En la era medieval, el saber oriental fue abriéndose paso lentamente hacia Occidente a través de las ciudades europeas. A lo largo de toda la Edad Media, Venecia, el mayor puerto oriental de Italia, sirvió de puerta de entrada no solo para las especias, sino también para las ideas[27]. Cuando los españoles reconquistaron Toledo en 1085, los eruditos cristianos pudieron acceder a su biblioteca y traducir sus clásicos al latín[28]. Trece años después, los cruzados tomaron Antioquía, lo que permitió a los traductores europeos acceder a la colección de textos médicos y científicos de esa ciudad[29]. En las ciudades islámicas de España, las mayores áreas urbanas de Europa Occidental, se redescubrieron textos antiguos que volvieron a traducirse y a transmitirse a la cristiandad[30]. Esos textos llegaron a las nuevas universidades de Padua y de París, donde un número creciente de europeos, como Alberto Magno y su discípulo Tomás de Aquino, se sirvieron de la filosofía griega e islámica[31].

* Datos recopilados:
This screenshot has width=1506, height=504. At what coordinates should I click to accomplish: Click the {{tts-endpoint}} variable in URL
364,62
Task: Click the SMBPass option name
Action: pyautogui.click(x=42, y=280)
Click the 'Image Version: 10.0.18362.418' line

* TAREAS PROPUESTAS:
• a. Según el texto sobre el saber oriental en la Edad Media, ¿en qué año reconquistaron los españoles Toledo?
• b. Escribe la continuación del texto sobre el saber oriental en la Edad Media a partir de su última oración.
Las líneas no tienen relación alguna con el texto sobre el saber oriental en la Edad Media.

* RESULTADOS OBTENIDOS:
• a. En 1085.

• b.
Poco a poco, Europa llegó a ser más segura y más próspera, y poco a poco sus ciudades volvieron a crecer. A medida que Europa volvía a urbanizarse y el ritmo de innovación en el continente aumentaba, las mentes del mundo medieval se comunicaron entre sí. En los monasterios, los monjes benedictinos descubrieron de nuevo los beneficios de la proximidad intelectual. Recuperaron textos clásicos y experimentaron con innovaciones agrícolas como el molino de agua[32]. Los mercaderes se congregaron en ferias de muestras que presentaban algunas de las ventajas de la aglomeración urbana sin la infraestructura fija y vulnerable de estas[33]. Andando el tiempo, surgieron centros neurálgicos como Brujas y Florencia, que crecieron como focos de conocimiento y comercio, protegidos por contingentes de artesanos armados o mercenarios[34].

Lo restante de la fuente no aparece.